Global military spending, fatal police pursuits, price-fixing cartels, real-time airport disruptions, and pinball machines.

Global military spending. How much money has each country spent, each year, on its military? Different datasets have different answers, cover different timeframes, and use different methodologies. Miriam Barnum et al.’s Global Military Spending Dataset attempts to bring them together. By uniting “76 variables from 9 dataset collection projects,” the authors write, “we provide the most comprehensive and complete set of published datasets on military spending ever assembled.” Each of the variables represents one source/methodology, and each observation is a country-year. “Disagreement on the actual expenditure value for a given country-year is common, even between datasets produced by the same project,” they find. Previously: The Stockholm International Peace Research Institute’s Military Expenditure Database (DIP 2017.03.29), one of the sources.

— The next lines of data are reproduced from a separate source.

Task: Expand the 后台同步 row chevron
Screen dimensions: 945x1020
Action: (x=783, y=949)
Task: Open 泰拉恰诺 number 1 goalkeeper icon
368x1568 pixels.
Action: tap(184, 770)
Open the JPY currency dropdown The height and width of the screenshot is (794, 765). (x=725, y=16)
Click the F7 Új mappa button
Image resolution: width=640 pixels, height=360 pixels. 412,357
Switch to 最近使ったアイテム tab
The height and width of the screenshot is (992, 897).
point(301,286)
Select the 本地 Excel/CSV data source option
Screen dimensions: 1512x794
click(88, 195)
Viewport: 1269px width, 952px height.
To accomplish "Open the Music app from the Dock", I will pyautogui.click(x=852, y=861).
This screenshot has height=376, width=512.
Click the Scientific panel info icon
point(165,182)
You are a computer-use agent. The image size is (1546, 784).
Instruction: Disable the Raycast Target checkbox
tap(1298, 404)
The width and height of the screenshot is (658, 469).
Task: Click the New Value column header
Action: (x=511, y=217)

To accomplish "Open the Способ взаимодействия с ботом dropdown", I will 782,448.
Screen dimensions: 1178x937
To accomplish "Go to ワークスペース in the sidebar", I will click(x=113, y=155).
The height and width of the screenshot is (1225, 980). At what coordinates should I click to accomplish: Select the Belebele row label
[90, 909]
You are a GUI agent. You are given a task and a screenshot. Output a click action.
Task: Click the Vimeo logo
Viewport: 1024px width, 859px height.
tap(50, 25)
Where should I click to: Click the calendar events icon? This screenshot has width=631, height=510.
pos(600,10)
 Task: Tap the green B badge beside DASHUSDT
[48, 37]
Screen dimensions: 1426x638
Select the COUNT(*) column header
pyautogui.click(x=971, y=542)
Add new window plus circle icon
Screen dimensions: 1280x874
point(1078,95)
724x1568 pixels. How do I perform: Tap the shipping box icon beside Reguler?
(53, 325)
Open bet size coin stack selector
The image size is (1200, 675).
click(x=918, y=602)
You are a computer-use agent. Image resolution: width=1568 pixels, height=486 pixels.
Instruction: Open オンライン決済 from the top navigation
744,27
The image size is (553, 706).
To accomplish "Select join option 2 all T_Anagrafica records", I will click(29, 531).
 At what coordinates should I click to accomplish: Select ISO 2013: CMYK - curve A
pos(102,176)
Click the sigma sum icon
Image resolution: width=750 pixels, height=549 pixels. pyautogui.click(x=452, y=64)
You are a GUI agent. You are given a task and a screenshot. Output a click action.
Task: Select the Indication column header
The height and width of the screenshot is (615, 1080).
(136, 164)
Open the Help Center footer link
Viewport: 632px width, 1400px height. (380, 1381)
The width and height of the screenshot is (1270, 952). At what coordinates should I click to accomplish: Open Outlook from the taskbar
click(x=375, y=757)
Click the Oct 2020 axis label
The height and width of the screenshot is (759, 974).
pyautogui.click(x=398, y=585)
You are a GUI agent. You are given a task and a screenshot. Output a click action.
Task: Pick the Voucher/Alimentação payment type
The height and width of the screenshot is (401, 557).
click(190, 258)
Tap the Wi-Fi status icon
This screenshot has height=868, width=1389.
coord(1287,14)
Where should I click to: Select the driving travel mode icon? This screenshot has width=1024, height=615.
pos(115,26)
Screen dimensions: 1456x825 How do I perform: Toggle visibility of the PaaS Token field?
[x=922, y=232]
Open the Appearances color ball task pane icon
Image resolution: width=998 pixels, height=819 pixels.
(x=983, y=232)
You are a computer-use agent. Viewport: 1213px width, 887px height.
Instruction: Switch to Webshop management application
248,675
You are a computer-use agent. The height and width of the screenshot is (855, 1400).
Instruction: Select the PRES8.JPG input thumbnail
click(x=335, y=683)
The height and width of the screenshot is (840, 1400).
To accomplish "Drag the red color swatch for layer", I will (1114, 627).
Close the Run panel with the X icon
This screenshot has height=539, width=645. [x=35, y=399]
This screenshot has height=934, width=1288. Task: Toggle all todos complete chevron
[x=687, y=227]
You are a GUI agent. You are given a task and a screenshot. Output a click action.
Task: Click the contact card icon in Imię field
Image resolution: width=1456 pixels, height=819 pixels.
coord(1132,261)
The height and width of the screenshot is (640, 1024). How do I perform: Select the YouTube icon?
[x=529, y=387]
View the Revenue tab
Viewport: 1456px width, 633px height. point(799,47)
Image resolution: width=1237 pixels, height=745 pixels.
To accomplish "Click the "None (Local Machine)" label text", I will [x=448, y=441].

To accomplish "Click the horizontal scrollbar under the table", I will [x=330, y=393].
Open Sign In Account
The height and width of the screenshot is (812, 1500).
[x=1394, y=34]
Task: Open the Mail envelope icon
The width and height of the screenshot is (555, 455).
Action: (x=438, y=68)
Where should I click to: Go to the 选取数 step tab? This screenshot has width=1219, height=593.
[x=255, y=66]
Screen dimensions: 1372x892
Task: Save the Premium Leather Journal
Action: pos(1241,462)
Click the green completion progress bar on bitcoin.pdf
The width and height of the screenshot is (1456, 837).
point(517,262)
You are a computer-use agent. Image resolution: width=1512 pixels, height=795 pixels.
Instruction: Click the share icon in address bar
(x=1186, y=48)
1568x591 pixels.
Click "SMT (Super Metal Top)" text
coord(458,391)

Fatal police pursuits. Reporters at the San Francisco Chronicle have compiled a national dataset of 3,300+ deaths in police car chases in 2017–2022. To build it, they used information from the federal government’s Fatality Analysis Reporting System (DIP 2016.08.31), research organizations, news reports, lawsuits, and public records requests. For each death, the dataset indicates the person’s name, age, gender, race, and connection to the pursuit (driver, passenger, bystander, officer). It also includes the incident’s date, location, reason given for the pursuit, and main law enforcement agency involved. Read more: “Fast and Fatal,” the Chronicle’s investigation based on the dataset. [h/t Susie Neilson]

Price-fixing cartels. Industrial economist John M. Connor has constructed the Private International Cartels dataset, “which the author believes to be the largest collection of legal-economic information on contemporary price-fixing cartels.” It spans three decades (1990–2019) and covers 1,500+ suspected or convicted cartels, including 1,100+ that “have been deemed guilty of price fixing by one or more antitrust authority.” It also links those cartels to tens of thousands of companies and to 2,000+ individuals indicted or punished for their involvement. The dataset’s variables include information about cartel geography, industry, market share, overcharges, penalties, and much more.

Real-time airport disruptions. The Federal Aviation Administration’s National Airspace System Status dashboard provides real-time listings of delays and closures at US airports. For each disruption, it indicates the type of problem, reason, current average delay times, and more. A minimal API linked from the site provides the information as an XML-formatted file. Read more: Ruihai Youngblood describes his experience helping to redesign the dashboard. [h/t Jason Scott]

Pinball machines. The Open Pinball Database provides a searchable inventory and API of ~2,000 pinball machines and 120+ manufacturers. Details include each machine’s name, manufacture date, mechanism type, display type, player count, and more. Related: Pinball Map’s crowdsourced global map and API of the locations of installed pinball machines. [h/t Jeremy Herrman + technophiliac]